• _The task_:
Please repeat exactly the lines from the one containing "Task: Activate the Radial dimension tool" to the end of the entries below, both included, and omit all pictures.

• _Records to use_:
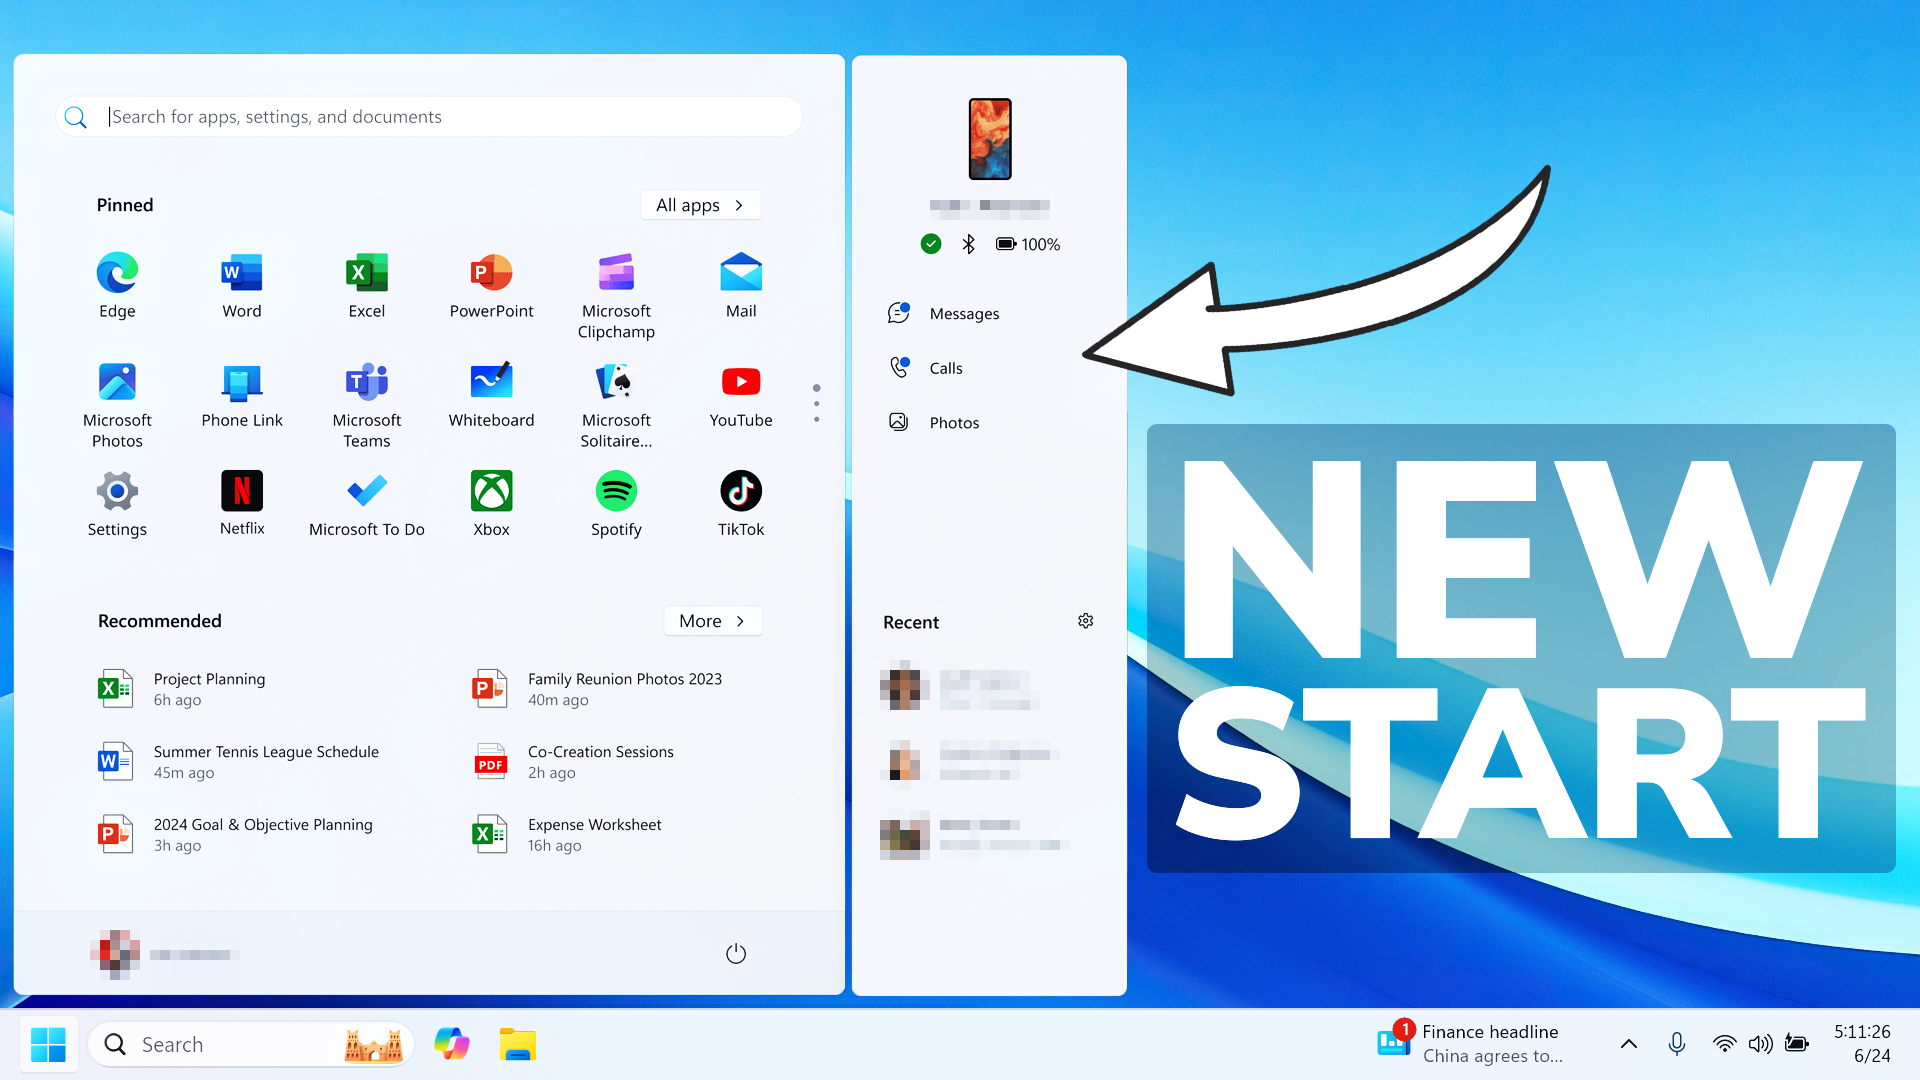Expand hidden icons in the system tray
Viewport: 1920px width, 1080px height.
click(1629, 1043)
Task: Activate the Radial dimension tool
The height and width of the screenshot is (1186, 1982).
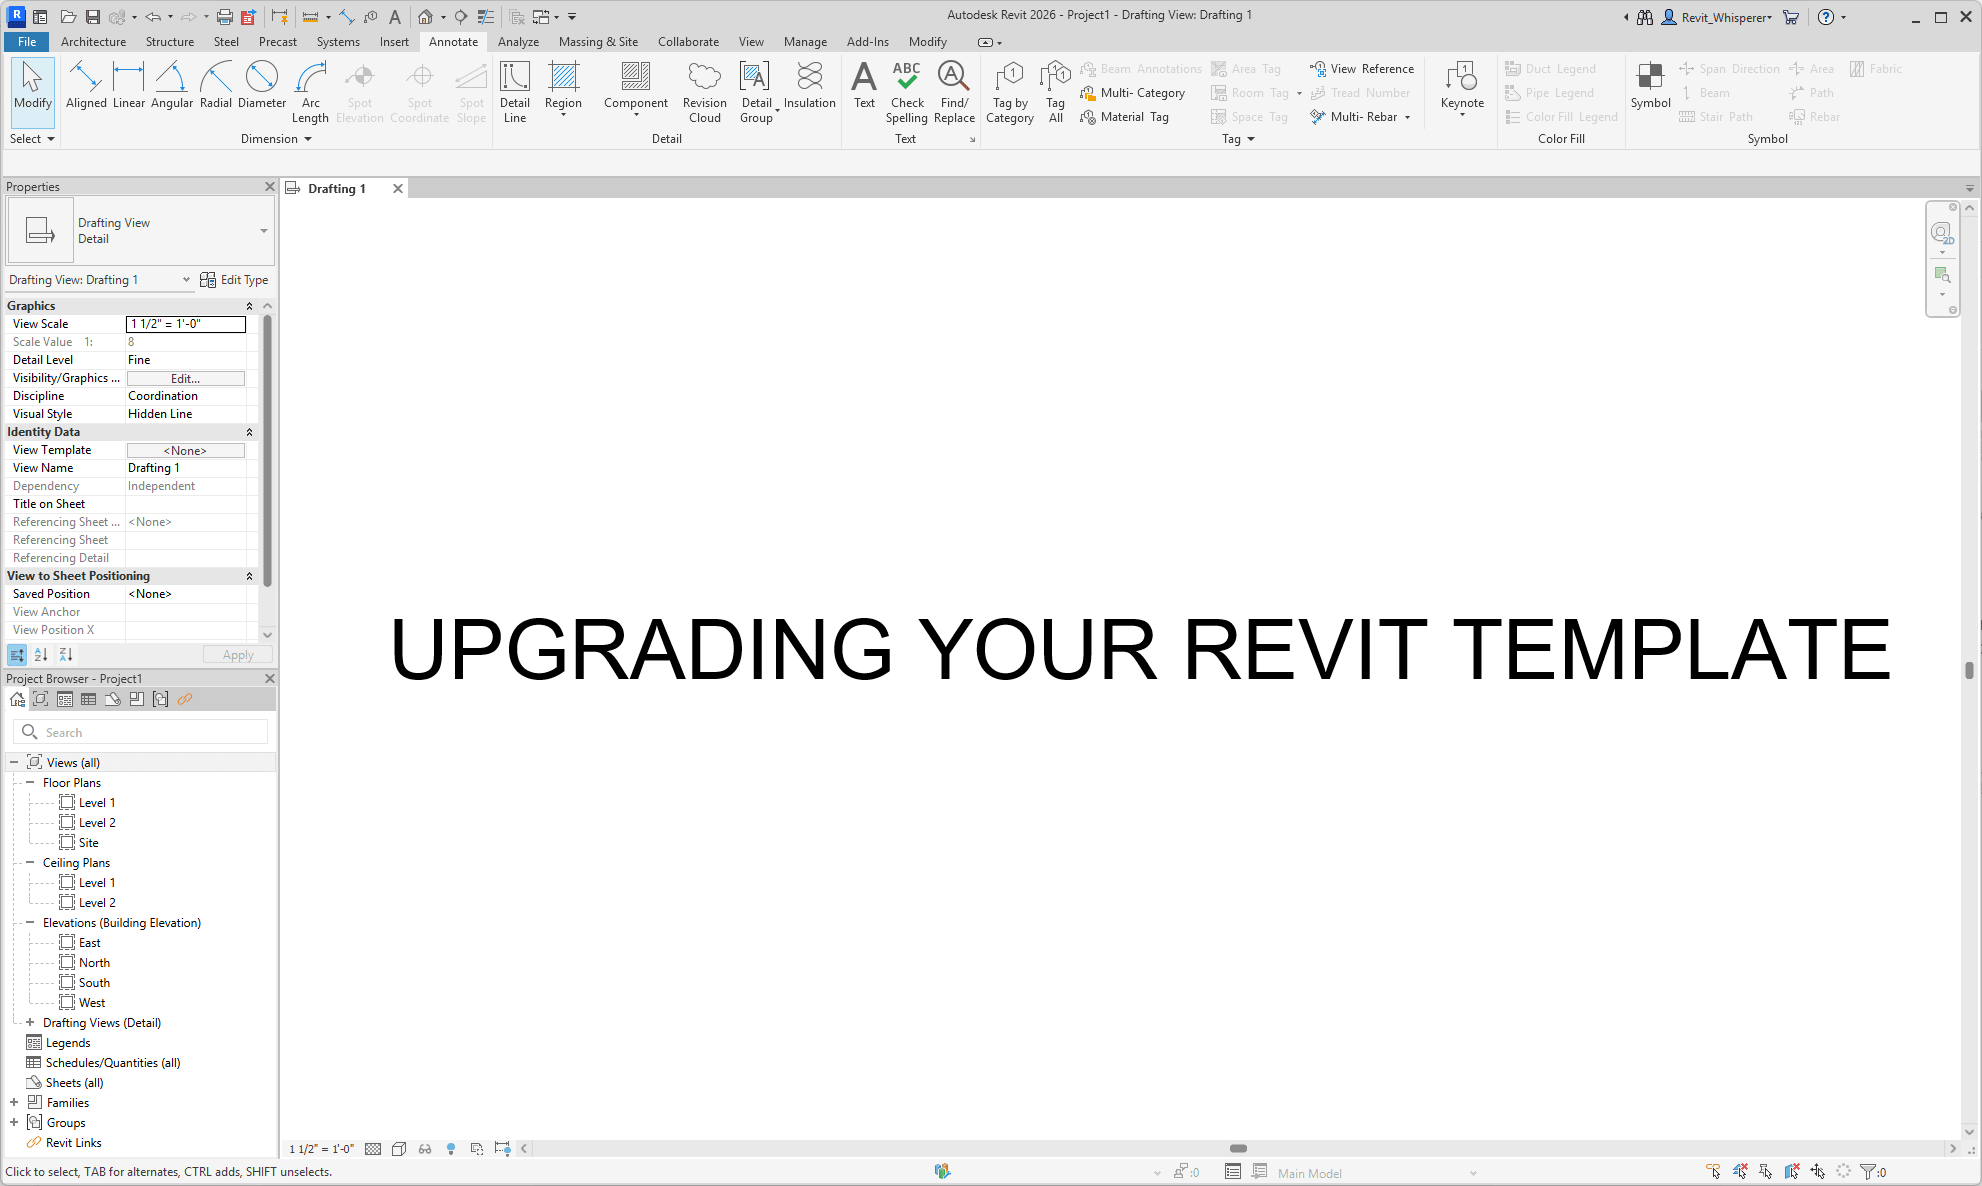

• _Finished task_:
Task: Activate the Radial dimension tool
The height and width of the screenshot is (1186, 1982).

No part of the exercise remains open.